Bella Freud, fashion designer
It was chance experiment! I don’t know, my father was a dandy. He always wore suits and they were always made for him. He didn’t earn much money, but in those days, people had suits made. He just had them made in Bradford. Now, I have about 10 suits and that’s all I wear really. Fallan & Harvey in Savile Row made them for maybe 20 years or something. And I paint in them, there’s ones that are messier than others. But that’s all I wear.
When you are a young artist, you want to attract attention. You need to, but once you’d attracted attention that was it. I don’t really think about it much, I just put on something. Today I put these newer trousers on. Well, they are newer than the old ones.
Do you have the same passion for making artwork that you had when you were younger?
David Shrigley, artist
Even more. I’m working more now than I did 20 years ago, producing more. Probably because I’m surer of things. I’m quite confident about what I’m doing. I know it’s interesting. I know because I see other people’s work and I know, mine is different. I know I’m on my own really a bit. I like [your]work, I saw [your]show at the Hayward. Very, very good, I thought. A memorable show.
Do you still draw in the more traditional way, in the way you first did when you left the Royal College?
Paul Smith, fashion designer
Yeah, I draw, I do. In 2013, I did about 30 portraits, charcoal drawings, quite conventional really, but not that conventional. They took two days to draw. From the age of 16 to the age of 20, all I did was really draw, because I was at the art school in Bradford and in Bradford you could be in the school from nine in the morning to nine at night, because as a full-time student, you could go in the evenings and you’d have a life class then. So I drew for four years. Well, you get better if you do this, anybody would, but not many people even try it now, that’s the problem. I did and I got better quickly.
I don’t know what art schools are like now, but I’m told they don’t do drawing. That seems a bit mad to me that. Drawing is going to be needed in the future. Video games and things, that’s people drawing. It’s always back to the drawing board. Always. Even on the computer, it’s back to the drawing board.
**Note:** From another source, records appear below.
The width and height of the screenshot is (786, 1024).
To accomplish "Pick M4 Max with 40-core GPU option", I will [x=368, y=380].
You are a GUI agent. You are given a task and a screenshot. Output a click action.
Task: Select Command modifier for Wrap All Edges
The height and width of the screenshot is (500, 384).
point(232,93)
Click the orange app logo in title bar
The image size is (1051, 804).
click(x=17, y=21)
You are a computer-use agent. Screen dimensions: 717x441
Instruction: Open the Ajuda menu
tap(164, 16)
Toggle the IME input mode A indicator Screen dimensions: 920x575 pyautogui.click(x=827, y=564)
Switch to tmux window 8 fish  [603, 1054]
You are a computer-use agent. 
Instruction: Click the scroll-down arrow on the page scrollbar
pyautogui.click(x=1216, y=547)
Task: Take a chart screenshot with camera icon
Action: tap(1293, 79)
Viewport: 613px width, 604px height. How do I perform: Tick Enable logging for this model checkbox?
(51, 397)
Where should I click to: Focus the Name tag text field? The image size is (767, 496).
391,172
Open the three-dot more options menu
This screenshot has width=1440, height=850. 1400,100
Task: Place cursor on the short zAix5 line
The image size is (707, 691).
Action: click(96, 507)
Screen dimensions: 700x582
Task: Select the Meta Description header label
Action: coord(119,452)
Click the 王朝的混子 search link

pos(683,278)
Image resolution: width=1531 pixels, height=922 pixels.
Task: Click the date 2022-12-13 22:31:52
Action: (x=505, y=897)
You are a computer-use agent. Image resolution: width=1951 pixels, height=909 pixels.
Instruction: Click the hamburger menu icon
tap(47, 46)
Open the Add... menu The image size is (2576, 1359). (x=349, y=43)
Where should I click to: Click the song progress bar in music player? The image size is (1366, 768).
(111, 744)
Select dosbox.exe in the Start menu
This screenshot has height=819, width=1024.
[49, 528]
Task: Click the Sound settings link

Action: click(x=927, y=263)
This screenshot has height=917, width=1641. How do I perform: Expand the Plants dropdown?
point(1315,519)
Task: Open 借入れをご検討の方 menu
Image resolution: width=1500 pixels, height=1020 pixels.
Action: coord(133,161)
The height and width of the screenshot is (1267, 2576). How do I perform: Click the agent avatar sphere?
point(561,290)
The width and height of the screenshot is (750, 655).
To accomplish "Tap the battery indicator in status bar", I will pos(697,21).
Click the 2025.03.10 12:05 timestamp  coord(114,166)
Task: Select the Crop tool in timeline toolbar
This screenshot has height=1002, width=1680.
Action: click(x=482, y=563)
When are we going to see you? When can we take you out for dinner?
Sir Peter Blake, artist
I don’t know, but I’ve no plans to go back [to the UK]yet. I’m a bit reluctant to travel really. First of all, it’s a bit difficult travelling alone, because you have to hear things. And I’m working here, I’ve no reason to go to England at the moment. It’s probably over now, Bridlington. It was a very, very good inspiration, I didn’t plan to go to Bridlington, I just went there in about 2004 and I began doing watercolours and things. Peter’s nice, he’s an old friend, but I’m just going to stay here. Why give up work here?
How is drawing different using the iPad? Does drawing with the iPad give you the same feeling as drawing on paper?
Yinka Shonibare, artist
Well, no it doesn’t, because you are drawing on a sheet of glass. But on an iPad you can draw for ever and you can’t on a sheet of paper. And on an iPad you draw a bit differently, but that’s all you do. Drawing is 50,000 years old, isn’t it? I think it comes from very deep within us actually. When all those people in the 1970s were trying to give up drawing, I did go and see them and they said: “Oh, you don’t need to draw now.” And I did point out: “Well, why don’t you tell that to that little child there? Tell them you don’t need to draw and see what happens.” Young people draw, they start making marks, everybody does.